Labour have made strides to distance themselves from the identity of the party of working people, are strengthening their gender critical messaging, have offered rollbacks on green policy, are pushing Streeting's woeful NHS plans as a legislative coup against the tories. But apparently lodging complaint with that is the issue- not the doing of the dirty deals, but my objections to it. Because winning is what matters! Labour must win, because the tories are so bad! It matters not that labour aren't offering a favourable sounding vision either, a vision I don't want nor condone. No, I must vote for it anyway because the other guys are worse.
It's not for me to entreat labour to actually offer favourable positions on myriad issues I care about- be it green infrastructure, the excision of private entities from healthcare, reversing the damage of brexit through obvious, pragmatic moves- it's for labour to do what it wants and for me to be swept up in it's bow waves. Anything less than that and I'm a traitor to the cause. The irony being my cause and yours are quite distinct.

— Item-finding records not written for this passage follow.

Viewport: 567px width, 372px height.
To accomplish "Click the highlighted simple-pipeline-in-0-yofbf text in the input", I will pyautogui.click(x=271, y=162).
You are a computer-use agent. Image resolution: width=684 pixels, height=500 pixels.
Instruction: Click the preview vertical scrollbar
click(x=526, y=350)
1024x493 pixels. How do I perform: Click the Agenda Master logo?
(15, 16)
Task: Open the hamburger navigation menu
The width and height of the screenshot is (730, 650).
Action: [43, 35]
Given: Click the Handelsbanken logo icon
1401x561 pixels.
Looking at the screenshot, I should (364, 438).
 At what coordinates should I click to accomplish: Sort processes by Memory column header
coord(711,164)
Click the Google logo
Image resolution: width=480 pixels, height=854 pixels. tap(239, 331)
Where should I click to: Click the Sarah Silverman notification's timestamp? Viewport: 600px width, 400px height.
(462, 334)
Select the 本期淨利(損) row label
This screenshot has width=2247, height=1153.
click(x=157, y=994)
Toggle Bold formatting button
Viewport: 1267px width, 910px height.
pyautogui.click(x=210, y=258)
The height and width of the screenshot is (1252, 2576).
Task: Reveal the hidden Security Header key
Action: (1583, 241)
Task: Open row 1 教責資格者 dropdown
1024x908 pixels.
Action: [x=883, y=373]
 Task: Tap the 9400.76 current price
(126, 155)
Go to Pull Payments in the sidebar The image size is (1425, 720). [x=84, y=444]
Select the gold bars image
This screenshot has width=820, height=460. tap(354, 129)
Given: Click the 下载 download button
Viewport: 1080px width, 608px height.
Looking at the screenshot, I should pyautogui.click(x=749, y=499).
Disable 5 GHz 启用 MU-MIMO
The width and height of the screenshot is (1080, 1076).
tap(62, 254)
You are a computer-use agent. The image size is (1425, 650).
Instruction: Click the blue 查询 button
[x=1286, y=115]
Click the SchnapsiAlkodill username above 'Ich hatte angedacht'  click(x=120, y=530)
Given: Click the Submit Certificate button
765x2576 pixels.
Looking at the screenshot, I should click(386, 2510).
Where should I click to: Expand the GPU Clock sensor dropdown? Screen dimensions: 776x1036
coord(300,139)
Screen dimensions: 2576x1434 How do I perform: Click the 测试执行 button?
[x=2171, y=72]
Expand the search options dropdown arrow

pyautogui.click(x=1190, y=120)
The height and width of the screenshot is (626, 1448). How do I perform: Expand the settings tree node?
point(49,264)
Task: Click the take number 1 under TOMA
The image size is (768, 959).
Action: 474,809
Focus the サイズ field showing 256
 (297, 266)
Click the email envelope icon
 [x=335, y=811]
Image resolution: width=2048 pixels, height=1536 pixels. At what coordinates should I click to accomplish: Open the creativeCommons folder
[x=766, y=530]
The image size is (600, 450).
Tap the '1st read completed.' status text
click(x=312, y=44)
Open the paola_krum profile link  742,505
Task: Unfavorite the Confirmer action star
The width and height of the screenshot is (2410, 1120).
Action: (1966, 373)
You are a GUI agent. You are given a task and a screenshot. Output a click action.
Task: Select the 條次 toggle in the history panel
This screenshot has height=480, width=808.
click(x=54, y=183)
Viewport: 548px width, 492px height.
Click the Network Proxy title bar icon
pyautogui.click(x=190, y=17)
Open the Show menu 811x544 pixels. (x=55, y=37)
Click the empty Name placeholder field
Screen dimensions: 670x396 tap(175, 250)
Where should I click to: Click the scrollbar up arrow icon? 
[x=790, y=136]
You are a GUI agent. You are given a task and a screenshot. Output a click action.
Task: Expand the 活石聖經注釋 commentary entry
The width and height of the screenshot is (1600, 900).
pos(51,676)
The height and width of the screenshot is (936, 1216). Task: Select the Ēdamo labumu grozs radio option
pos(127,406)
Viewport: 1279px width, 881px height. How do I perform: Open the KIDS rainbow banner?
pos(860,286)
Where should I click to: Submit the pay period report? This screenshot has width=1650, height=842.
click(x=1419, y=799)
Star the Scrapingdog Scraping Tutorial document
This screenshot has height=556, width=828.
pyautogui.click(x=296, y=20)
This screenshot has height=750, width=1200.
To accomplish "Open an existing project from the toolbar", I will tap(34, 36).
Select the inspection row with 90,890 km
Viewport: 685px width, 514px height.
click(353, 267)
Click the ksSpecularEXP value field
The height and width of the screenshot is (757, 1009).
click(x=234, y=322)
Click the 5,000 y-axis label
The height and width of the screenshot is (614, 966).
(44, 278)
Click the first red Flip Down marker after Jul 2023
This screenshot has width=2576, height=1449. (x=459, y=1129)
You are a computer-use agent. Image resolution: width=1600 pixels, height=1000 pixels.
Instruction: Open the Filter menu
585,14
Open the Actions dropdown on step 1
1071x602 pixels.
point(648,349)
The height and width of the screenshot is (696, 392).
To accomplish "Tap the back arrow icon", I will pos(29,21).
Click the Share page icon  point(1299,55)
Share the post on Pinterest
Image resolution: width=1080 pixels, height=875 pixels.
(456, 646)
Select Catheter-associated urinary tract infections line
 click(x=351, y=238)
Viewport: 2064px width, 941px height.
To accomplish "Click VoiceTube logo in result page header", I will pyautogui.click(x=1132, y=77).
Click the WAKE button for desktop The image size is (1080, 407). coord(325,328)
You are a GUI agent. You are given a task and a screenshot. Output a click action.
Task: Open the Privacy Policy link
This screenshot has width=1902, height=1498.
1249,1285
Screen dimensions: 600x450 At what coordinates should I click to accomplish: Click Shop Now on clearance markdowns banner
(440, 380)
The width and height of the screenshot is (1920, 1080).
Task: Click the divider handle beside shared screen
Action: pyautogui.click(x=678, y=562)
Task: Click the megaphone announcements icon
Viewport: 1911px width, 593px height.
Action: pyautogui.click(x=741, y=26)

If labour and its supporters are willing to get in bed with gender critics to win, it's not a party I will endorse and that's not because I love the tories and want them to win- it's because labour have put themselves in a position that people like me can't and won't stand on. And so many of labours members will happily blame me for that, for not bending myself around their increasingly dangerous stances.
It's led me to wonder exactly how bad things have to get before labour's loyalists will question it- after all the idea we'd be having this pathetic culture war was insane mere years ago, but here we are. As it worsens in America, with further attempts to strip choice from women, in some states not just through abortion rights but ending no fault divorces, we know the English right like to drag those culture wars across the sea. So will we be told to hold hands with the religious lunatics who sing at women seeking abortions next? Will we be told that my right to be able to marry the man I love is worth sacrificing to win? One has to wonder, and the saddest part is the fact that this isn't mere hyperbole, it's genuinely questions we need to ask as the British left are extricated tendril by tendril from positions left to us in the two main parties who stand a chance of winning in the next election.
The idea that I want this- that I want to be aligned against a party that's likely to win the next election is obscene. I want to be able to back them and help them gain ground. Is it my fault for not bending my moral stances, or theirs for asking me to do so?
To demand obedience to the Labour Party because they're the supposed antidote to the tories is to surrender your own will and aspirations, and to push the idea that the only thing that matters is the tories being out is to wilfully ignore the terrifying prospect of- what if labour suck? What if they're bad on trans rights, their NHS plans worsen issues we've faced for years, they keep up the jingoism of immigration rhetoric, they don't change their obvious stance on brexit? People are voting for what they hope labour will be in the face of what labour actually is right now, and are too browbeaten to push labour to be what they actually want!
Labour seem to be setting out their stall for who they want to help them win and if they want to appeal to gender critics, they are entitled to do that. People like myself are entitled to withdraw our support. The path labour are going down in pandering to gender critics will lead to suffering for all women, trans or not. I won't be party to that- and if you've decided that working with gender critics is the price of power then I hope neither labour nor tory win, because gender critics are amongst the most insidious hateful movements I've seen in living memory. I'd sooner spoil my vote than lend it to any party that kisses up to gender critics.